* **TRY IT**
The data below should be retyped exactly, with the pictures left out.

===== EXTRACTED DATA

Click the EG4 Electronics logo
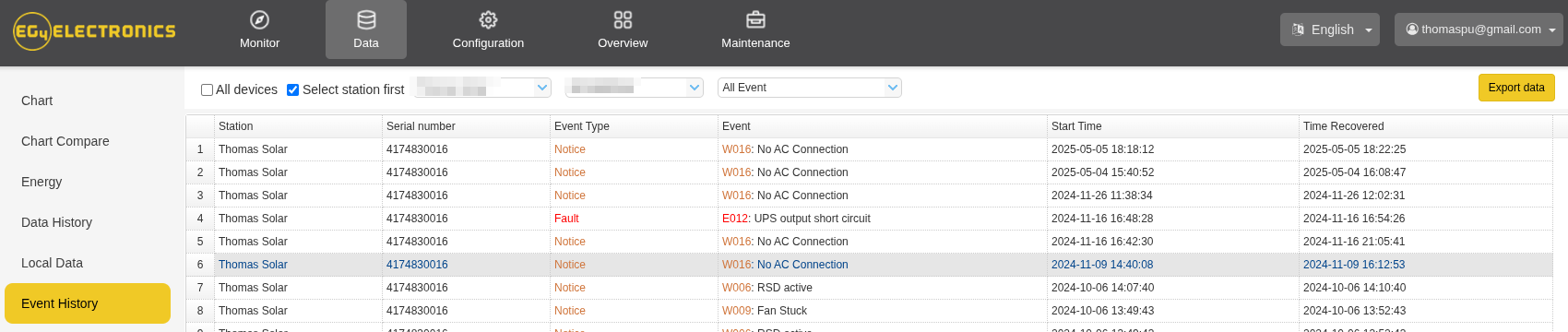 point(94,31)
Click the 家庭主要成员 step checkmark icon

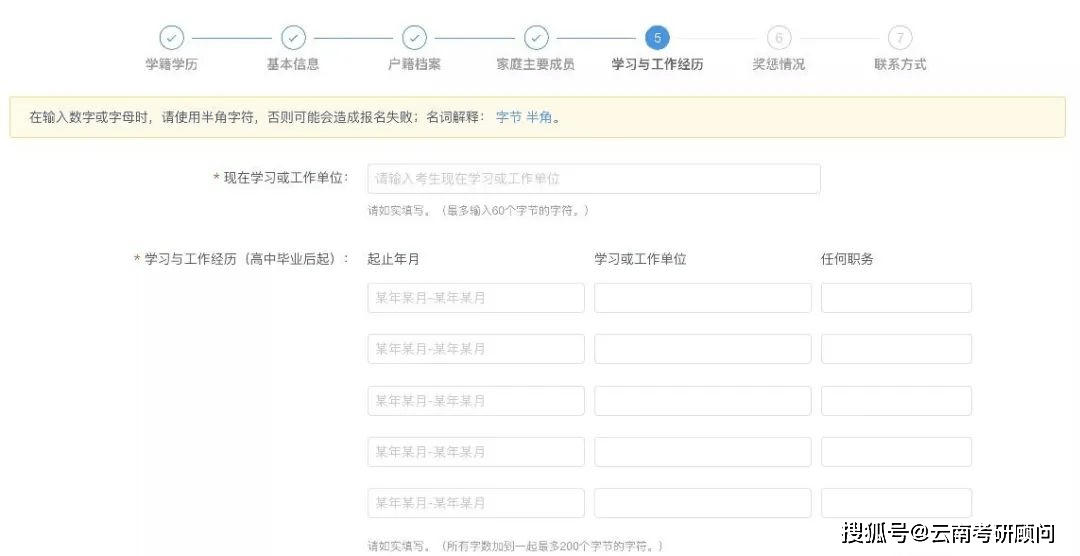(536, 38)
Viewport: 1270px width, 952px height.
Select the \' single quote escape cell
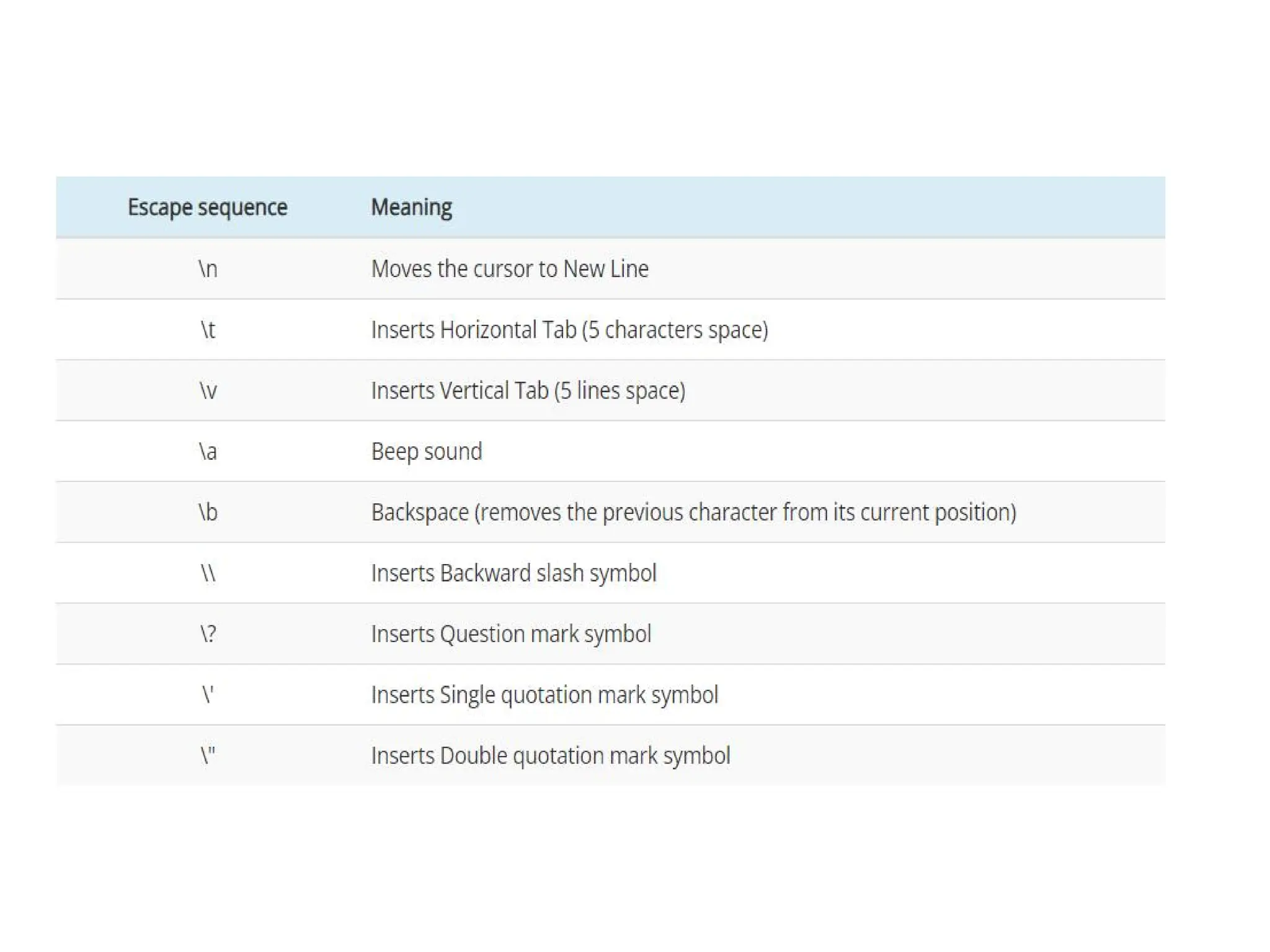(208, 694)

==========

* **EXERCISE RESPONSE**
Click the EG4 Electronics logo
 point(94,31)
Click the 家庭主要成员 step checkmark icon

(536, 38)
Viewport: 1270px width, 952px height.
Select the \' single quote escape cell
(208, 694)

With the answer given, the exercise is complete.